At this point Carla pretends to shoot herself in the mouth.
Stefania is offended.
Silvia laughs, then she doesn’t feel like laughing anymore. She feels a tug at her heart. An image of the nondescript Viberti, at her door the first night, comes to mind. She’d asked him if he wanted to come up and he nodded with a kind of resignation, though he immediately started giggling again.
When it’s time to leave, Carla squeezes her arm and whispers: “Was there something you wanted to tell us tonight?”
“No, why?”
“Your mind was elsewhere. Are you still worried about Michela?”
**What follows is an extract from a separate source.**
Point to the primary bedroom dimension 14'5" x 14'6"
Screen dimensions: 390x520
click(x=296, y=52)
Silvia shakes her head. “You have a beautiful baby.”
Carla smiles.
* * *
On Monday, Cecilia calls to tell her that Mattia fainted at school and was admitted to the hospital. He’s all right but they’re keeping him overnight for observation, could she stop by their house and pick up some pajamas and bring them to her? So she finds herself alone in her sister’s deserted house, and after getting the boy’s pajamas from a drawer, invents excuses to linger a little longer, even she doesn’t know why. Or maybe she does know: she hasn’t seen Cecilia since before the tea ceremony and she’ll have to pretend nothing’s wrong, she’ll be ill at ease and will have to hide it. Not that her sister will necessarily be angry; if she knew about her and Viberti she’d probably start laughing, because that’s Silvia’s fate, she’s destined to make a fool of herself in front of the tragic, severe paragon Cecilia represents.
She checks to see if there’s laundry to be hung or if the dishwasher needs emptying or if the beds have to be made. She paces the corridor with slow steps. She sits on the couch in the living room. She’s never envied Cecilia’s big house, the nicer neighborhood. Now maybe she does. She doesn’t feel like living alone anymore. How nice to have a house like that, how nice to see that disorder, so different from her disorder as a woman alone. Could she ask Cecilia to go and live with them? No. There’s no room, in every sense of the word: physically, mentally. She could suggest they get a bigger house, all together. Women used to do that. Old spinster aunts who kept each other company. In fact, she and Stefania have jokingly read that fate in their future more than once, as if by saying the possibility aloud they might exorcise it.
Without realizing it, as she sits there daydreaming with a blank stare, she’s been twisting Mattia’s pajamas in her hands, getting them all crumpled. She puts them in her backpack and hurries to the hospital.
* * *
When her father died, Silvia shut herself up in the house, lying on the couch for hours looking at the same patch of blank ceiling, listening to the same song over and over (“Risingson” by Massive Attack). She could no longer eat, each mouthful was always too big and too bitter, she had to have lukewarm or cold liquids that would easily slide down her esophagus. Cecilia came to her rescue, cooking broths and thin soups, providing her with yogurt, and occasionally buying raw fish at a nearby Japanese restaurant — an extravagance, but it was the only solid food that Silvia claimed she was able to swallow.